## EXERCISE TEXT
Play Ball!
It’s the swing of the bat, the thrill of a soaring line drive, and the dramatic double play that keeps many women coming back every summer to the diamonds of the Rehoboth Little League for hotly contested and highly competitive softball games.
When senior women’s softball organized many years ago in central Sussex County at Sports at the Beach, two teams attracted women over 50. Over the years they became the catalyst for softball players of all walks of life to recapture the love of the game.
Maureen Moore of Greenwood, Delaware, was one of the first players to join the Alley Cats in 2006. Though many years had passed since she played softball for the Beebe Medical Center in the 1980s, she was eager to run the bases and catch a ball just the same. The second team was the Delaware Diamonds, also made up of many working professionals and women with softball pedigrees. The teams would scrimmage and play against teams from New Castle County.
As the word spread about organized softball for women who may have “retired” from competitive softball, native, long-time, and new Delaware residents eagerly founded teams and added to the overflowing rosters. With creative team names like SeaGals, founded my Marcia Howe, who coached girls little league in New Castle County, and Blue Herons, reigning 2021 Delaware Senior Olympics Gold Medal team, the league has been thriving for nearly a decade.
All women who meet the age requirement (45, dropped down from 50) are always welcome to join. The lower age requirement was meant to the expand the rosters and encourage diversity and competition. Team members travel across Delaware—and Delmarva—for two hours of camaraderie and to satisfy their love of the slow pitch game. Several teams from the Rehoboth Women’s Senior Softball League fill the diamonds weekly on Tuesdays. And there is no shortage of hot plays and home runs in slow pitch play.

## INFORMATION GIVEN
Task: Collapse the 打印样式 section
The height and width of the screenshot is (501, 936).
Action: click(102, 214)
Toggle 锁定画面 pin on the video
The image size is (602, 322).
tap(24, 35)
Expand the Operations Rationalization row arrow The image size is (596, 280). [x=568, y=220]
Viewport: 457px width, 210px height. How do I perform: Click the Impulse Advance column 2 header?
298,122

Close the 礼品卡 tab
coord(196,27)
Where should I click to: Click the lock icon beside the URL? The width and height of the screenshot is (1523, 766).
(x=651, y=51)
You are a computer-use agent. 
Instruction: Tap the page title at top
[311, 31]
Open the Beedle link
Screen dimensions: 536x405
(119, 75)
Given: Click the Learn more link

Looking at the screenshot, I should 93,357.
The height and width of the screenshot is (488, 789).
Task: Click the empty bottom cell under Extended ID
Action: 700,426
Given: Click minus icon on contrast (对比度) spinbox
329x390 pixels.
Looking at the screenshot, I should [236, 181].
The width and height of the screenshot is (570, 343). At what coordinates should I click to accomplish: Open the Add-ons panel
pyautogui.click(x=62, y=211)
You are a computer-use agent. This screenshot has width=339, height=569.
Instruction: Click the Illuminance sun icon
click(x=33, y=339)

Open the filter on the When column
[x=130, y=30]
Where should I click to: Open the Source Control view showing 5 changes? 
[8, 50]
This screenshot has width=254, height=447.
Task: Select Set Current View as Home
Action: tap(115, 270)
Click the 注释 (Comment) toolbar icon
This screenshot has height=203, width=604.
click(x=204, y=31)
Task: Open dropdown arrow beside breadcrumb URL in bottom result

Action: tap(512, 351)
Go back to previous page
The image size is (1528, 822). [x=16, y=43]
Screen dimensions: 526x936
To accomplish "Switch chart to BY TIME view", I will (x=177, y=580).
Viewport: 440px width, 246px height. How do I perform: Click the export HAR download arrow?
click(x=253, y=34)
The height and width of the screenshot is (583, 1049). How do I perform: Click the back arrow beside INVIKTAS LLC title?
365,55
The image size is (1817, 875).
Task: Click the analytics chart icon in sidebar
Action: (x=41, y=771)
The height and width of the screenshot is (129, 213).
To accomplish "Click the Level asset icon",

## WORK ITEM
Reproduce the passage of the women's senior softball article starting with "Maureen Moore of" and going on through "New Castle County.".

## RESPONSE
Maureen Moore of Greenwood, Delaware, was one of the first players to join the Alley Cats in 2006. Though many years had passed since she played softball for the Beebe Medical Center in the 1980s, she was eager to run the bases and catch a ball just the same. The second team was the Delaware Diamonds, also made up of many working professionals and women with softball pedigrees. The teams would scrimmage and play against teams from New Castle County.